> ACTION ITEM: A faithful transcription of all the entries below is needed, without the pictures.

——————

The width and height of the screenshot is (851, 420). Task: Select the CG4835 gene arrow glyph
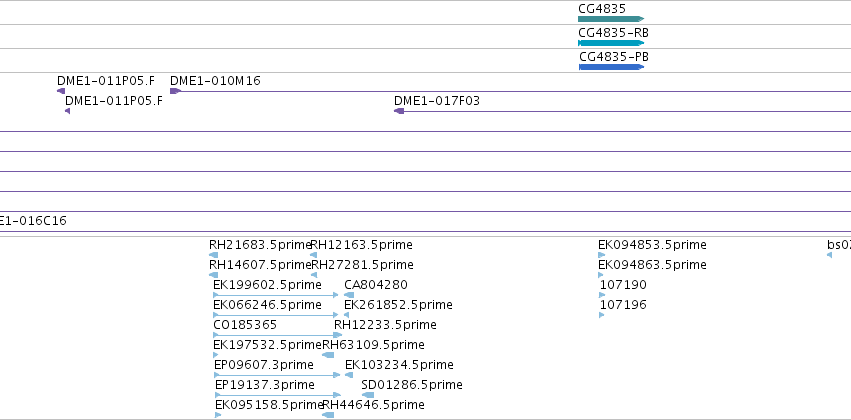(611, 19)
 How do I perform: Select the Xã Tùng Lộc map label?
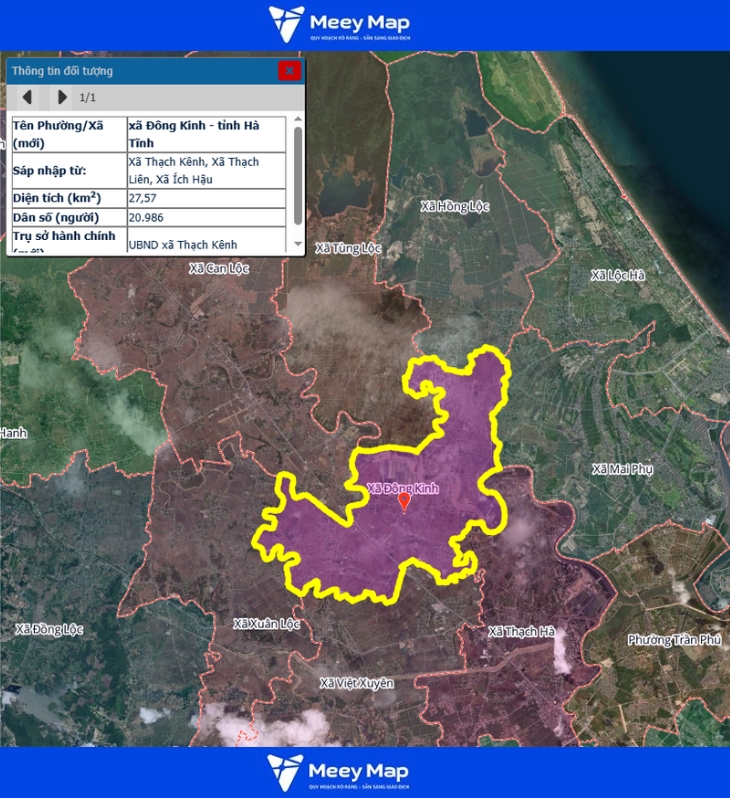[x=348, y=247]
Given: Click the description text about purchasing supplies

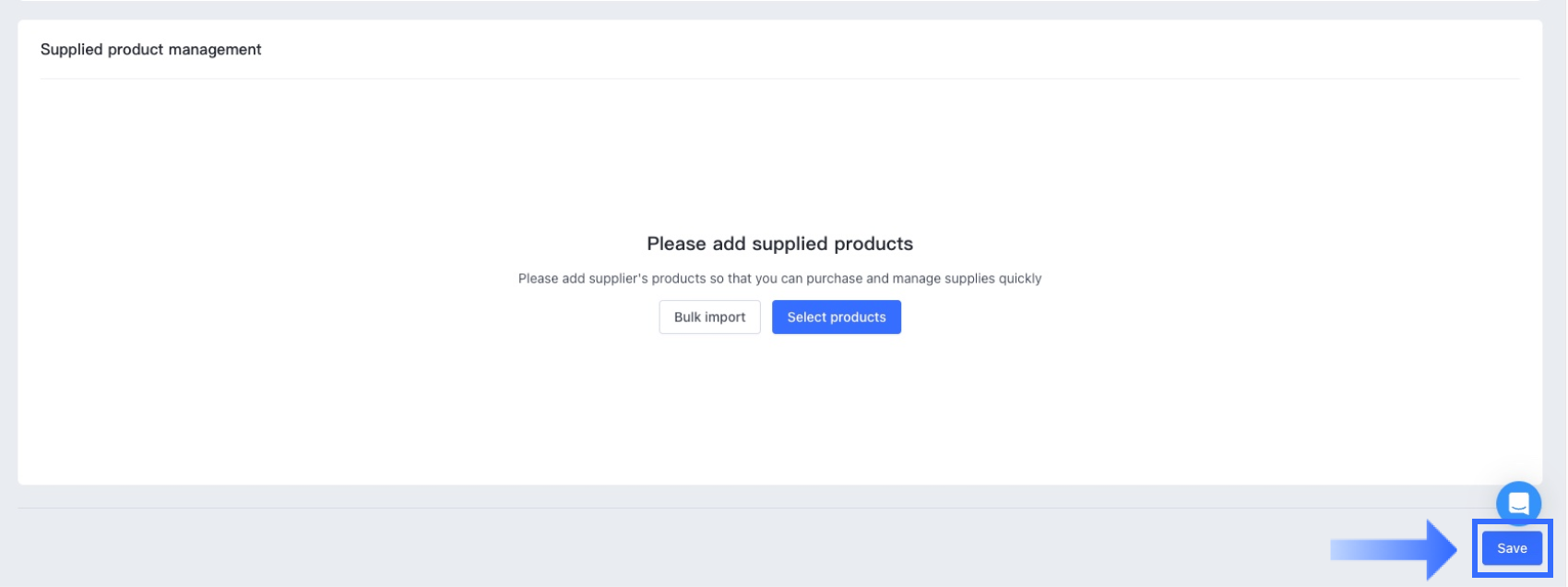Looking at the screenshot, I should [x=779, y=279].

——————

> EXERCISE SOLUTION:
The width and height of the screenshot is (851, 420). Task: Select the CG4835 gene arrow glyph
(611, 19)
 How do I perform: Select the Xã Tùng Lộc map label?
[x=348, y=247]
Given: Click the description text about purchasing supplies

Looking at the screenshot, I should [x=779, y=279].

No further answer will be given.